▶ JOB: Rewrite the material from its first line through the line containing "I will point(548,40).", replacing "Instruction" with "Command" and leaving everything else as it stands.
◇ ◇ ◇ ◇
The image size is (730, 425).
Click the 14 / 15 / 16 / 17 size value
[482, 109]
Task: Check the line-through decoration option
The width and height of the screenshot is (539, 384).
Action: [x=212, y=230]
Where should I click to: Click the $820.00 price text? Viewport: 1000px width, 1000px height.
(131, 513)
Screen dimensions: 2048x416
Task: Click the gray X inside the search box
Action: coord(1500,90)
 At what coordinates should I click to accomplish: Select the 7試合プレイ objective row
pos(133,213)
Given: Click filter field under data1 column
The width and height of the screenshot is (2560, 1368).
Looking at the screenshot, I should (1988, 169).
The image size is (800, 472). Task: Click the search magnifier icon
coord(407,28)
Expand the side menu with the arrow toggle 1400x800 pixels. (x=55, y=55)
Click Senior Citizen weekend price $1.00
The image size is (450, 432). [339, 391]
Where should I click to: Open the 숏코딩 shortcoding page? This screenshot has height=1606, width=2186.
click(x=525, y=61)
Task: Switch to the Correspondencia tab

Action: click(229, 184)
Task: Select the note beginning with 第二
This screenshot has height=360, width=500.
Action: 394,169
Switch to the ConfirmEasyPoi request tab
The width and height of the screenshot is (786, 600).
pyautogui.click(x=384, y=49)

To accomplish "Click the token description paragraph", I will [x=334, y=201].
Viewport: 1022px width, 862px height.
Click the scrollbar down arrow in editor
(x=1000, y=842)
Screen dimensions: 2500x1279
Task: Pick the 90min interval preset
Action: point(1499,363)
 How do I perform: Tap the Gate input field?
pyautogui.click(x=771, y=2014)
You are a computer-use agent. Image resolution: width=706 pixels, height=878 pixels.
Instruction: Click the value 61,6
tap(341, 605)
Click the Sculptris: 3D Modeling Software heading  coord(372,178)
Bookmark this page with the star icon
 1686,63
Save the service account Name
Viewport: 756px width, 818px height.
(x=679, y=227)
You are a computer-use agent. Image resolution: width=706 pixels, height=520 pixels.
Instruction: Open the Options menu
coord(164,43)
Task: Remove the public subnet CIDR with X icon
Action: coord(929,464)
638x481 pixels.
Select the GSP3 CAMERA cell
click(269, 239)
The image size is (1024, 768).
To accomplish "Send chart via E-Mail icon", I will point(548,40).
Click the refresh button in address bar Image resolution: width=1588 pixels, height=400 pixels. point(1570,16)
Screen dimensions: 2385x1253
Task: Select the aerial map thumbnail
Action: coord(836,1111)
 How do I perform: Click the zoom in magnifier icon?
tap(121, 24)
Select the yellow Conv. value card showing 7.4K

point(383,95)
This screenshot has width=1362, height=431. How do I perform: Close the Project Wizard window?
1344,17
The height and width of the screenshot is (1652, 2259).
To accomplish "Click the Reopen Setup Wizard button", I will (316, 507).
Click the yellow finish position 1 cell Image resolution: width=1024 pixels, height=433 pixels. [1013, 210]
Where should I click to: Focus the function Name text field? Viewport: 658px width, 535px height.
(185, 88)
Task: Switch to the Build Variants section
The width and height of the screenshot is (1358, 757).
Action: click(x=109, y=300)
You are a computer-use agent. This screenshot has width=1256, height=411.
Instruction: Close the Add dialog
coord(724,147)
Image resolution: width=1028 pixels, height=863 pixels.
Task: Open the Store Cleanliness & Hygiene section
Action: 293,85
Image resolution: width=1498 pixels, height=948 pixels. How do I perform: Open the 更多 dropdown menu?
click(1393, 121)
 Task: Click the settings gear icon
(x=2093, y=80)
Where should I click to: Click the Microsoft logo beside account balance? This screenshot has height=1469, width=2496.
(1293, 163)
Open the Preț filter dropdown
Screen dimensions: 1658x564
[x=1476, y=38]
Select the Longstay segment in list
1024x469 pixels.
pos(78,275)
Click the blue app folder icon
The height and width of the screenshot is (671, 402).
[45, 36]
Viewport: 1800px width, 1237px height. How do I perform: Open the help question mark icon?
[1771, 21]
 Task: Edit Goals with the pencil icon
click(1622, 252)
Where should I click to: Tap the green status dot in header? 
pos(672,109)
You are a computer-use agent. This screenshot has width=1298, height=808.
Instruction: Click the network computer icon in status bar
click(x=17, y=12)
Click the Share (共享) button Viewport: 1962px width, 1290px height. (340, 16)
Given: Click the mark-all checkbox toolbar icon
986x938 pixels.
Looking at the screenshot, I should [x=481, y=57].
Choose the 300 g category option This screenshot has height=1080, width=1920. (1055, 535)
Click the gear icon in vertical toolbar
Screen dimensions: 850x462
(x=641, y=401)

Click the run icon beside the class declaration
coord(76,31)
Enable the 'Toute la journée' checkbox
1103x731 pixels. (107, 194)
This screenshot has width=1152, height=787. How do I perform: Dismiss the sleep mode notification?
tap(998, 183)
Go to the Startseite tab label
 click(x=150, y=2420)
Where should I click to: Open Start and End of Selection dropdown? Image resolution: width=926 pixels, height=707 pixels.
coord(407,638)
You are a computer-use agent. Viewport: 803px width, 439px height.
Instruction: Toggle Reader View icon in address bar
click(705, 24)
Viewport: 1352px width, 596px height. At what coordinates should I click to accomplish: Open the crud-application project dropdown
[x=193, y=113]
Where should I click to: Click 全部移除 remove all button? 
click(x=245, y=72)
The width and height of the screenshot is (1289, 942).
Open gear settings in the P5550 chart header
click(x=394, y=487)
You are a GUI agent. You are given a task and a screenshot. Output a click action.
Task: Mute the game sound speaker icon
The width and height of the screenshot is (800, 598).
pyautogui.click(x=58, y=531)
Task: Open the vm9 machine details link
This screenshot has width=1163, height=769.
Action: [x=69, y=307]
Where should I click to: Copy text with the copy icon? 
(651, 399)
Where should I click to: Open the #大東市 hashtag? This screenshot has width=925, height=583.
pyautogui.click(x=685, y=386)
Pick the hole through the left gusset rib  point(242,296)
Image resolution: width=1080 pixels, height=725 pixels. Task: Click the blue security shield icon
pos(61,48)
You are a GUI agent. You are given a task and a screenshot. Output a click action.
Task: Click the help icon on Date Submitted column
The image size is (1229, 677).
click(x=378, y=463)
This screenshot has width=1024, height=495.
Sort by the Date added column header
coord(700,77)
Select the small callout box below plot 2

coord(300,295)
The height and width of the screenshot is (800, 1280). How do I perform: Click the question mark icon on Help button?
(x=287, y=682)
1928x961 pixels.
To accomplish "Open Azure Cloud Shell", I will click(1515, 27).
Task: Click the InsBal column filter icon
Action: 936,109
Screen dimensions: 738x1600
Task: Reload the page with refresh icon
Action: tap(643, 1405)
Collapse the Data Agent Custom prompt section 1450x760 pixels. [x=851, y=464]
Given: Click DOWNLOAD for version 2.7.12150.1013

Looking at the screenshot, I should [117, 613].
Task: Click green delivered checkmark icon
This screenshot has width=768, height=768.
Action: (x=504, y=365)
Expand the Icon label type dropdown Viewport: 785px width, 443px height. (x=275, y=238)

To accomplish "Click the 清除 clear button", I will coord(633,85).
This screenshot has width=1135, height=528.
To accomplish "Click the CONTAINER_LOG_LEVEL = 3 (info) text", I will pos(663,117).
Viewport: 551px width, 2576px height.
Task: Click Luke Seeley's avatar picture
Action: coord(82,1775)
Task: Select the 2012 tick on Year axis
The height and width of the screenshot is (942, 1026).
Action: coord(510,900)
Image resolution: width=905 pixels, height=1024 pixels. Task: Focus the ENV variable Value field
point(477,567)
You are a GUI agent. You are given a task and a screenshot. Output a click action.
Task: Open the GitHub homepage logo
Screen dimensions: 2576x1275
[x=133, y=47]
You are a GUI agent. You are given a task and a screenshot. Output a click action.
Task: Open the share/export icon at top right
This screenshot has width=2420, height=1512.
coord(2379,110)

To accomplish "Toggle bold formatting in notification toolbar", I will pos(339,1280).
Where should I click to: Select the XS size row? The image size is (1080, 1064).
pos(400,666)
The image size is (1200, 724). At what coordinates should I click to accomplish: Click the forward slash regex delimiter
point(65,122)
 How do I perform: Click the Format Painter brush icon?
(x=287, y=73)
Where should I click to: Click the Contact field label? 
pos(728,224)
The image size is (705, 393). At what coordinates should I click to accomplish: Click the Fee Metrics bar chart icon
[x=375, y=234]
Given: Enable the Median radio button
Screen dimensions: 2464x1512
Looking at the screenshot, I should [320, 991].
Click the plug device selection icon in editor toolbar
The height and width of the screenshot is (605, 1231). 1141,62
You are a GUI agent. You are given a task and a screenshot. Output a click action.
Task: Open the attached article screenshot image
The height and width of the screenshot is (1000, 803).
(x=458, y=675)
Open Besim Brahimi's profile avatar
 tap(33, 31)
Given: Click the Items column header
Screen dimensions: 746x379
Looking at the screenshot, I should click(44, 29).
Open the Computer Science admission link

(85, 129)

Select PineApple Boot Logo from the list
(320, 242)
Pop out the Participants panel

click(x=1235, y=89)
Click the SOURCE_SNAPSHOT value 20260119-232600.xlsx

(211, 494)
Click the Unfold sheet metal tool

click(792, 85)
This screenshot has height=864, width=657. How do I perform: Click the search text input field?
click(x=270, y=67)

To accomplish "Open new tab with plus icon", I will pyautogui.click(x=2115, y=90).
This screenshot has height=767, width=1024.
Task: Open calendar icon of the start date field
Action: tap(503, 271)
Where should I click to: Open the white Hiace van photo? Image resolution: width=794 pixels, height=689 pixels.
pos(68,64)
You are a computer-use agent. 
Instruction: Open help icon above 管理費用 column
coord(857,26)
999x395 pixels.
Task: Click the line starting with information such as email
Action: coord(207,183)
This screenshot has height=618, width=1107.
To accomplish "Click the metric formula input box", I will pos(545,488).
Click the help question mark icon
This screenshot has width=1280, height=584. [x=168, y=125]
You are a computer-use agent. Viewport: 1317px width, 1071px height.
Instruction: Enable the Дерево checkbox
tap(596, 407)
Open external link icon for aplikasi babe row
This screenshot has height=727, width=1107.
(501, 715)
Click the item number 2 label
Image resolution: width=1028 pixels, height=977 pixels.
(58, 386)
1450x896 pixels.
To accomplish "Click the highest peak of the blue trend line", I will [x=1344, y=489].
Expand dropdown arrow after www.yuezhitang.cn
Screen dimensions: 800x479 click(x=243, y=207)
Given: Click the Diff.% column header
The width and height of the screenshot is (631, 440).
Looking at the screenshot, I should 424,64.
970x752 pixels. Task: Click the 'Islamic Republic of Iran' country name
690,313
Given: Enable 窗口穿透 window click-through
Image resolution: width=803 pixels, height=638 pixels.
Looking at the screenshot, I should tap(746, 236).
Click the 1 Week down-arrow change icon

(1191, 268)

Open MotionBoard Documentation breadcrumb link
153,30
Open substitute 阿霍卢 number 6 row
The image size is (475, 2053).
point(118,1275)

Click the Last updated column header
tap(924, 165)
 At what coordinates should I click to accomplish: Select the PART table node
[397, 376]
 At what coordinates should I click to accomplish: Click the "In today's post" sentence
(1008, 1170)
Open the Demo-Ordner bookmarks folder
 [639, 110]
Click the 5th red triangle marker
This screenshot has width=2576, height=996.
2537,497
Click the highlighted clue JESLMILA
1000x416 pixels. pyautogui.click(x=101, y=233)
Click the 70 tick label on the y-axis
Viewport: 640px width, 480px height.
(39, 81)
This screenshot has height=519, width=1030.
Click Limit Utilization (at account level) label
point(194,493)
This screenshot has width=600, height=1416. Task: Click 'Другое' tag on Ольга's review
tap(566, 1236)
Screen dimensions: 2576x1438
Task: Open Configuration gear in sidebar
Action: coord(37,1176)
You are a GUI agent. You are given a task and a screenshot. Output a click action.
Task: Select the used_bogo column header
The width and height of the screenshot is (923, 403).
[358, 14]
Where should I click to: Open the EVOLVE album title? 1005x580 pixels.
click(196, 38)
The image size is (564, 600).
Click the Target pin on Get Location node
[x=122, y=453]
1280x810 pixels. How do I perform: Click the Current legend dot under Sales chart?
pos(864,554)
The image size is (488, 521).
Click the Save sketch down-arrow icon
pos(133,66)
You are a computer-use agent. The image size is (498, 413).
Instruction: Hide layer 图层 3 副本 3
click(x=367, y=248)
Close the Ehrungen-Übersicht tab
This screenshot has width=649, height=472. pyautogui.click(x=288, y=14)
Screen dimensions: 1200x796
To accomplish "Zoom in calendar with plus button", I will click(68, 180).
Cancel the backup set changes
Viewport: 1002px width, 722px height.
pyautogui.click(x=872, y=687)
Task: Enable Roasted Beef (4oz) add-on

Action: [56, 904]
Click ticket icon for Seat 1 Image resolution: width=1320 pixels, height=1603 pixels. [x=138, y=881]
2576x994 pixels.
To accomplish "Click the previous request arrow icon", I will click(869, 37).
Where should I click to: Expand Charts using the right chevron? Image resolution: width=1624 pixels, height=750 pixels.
◇ ◇ ◇ ◇
▶ OUTPUT BELOW:
The image size is (730, 425).
Click the 14 / 15 / 16 / 17 size value
[482, 109]
Task: Check the line-through decoration option
The width and height of the screenshot is (539, 384).
Action: [x=212, y=230]
Where should I click to: Click the $820.00 price text? Viewport: 1000px width, 1000px height.
(131, 513)
Screen dimensions: 2048x416
Task: Click the gray X inside the search box
Action: coord(1500,90)
 At what coordinates should I click to accomplish: Select the 7試合プレイ objective row
pos(133,213)
Given: Click filter field under data1 column
The width and height of the screenshot is (2560, 1368).
Looking at the screenshot, I should (1988, 169).
The image size is (800, 472). Task: Click the search magnifier icon
coord(407,28)
Expand the side menu with the arrow toggle 1400x800 pixels. (x=55, y=55)
Click Senior Citizen weekend price $1.00
The image size is (450, 432). [339, 391]
Where should I click to: Open the 숏코딩 shortcoding page? This screenshot has height=1606, width=2186.
click(x=525, y=61)
Task: Switch to the Correspondencia tab

Action: click(229, 184)
Task: Select the note beginning with 第二
This screenshot has height=360, width=500.
Action: 394,169
Switch to the ConfirmEasyPoi request tab
The width and height of the screenshot is (786, 600).
pyautogui.click(x=384, y=49)

To accomplish "Click the token description paragraph", I will [x=334, y=201].
Viewport: 1022px width, 862px height.
Click the scrollbar down arrow in editor
(x=1000, y=842)
Screen dimensions: 2500x1279
Task: Pick the 90min interval preset
Action: point(1499,363)
 How do I perform: Tap the Gate input field?
pyautogui.click(x=771, y=2014)
You are a computer-use agent. Image resolution: width=706 pixels, height=878 pixels.
Command: Click the value 61,6
tap(341, 605)
Click the Sculptris: 3D Modeling Software heading  coord(372,178)
Bookmark this page with the star icon
 1686,63
Save the service account Name
Viewport: 756px width, 818px height.
(x=679, y=227)
You are a computer-use agent. Image resolution: width=706 pixels, height=520 pixels.
Command: Open the Options menu
coord(164,43)
Task: Remove the public subnet CIDR with X icon
Action: coord(929,464)
638x481 pixels.
Select the GSP3 CAMERA cell
click(269, 239)
The image size is (1024, 768).
To accomplish "Send chart via E-Mail icon", I will point(548,40).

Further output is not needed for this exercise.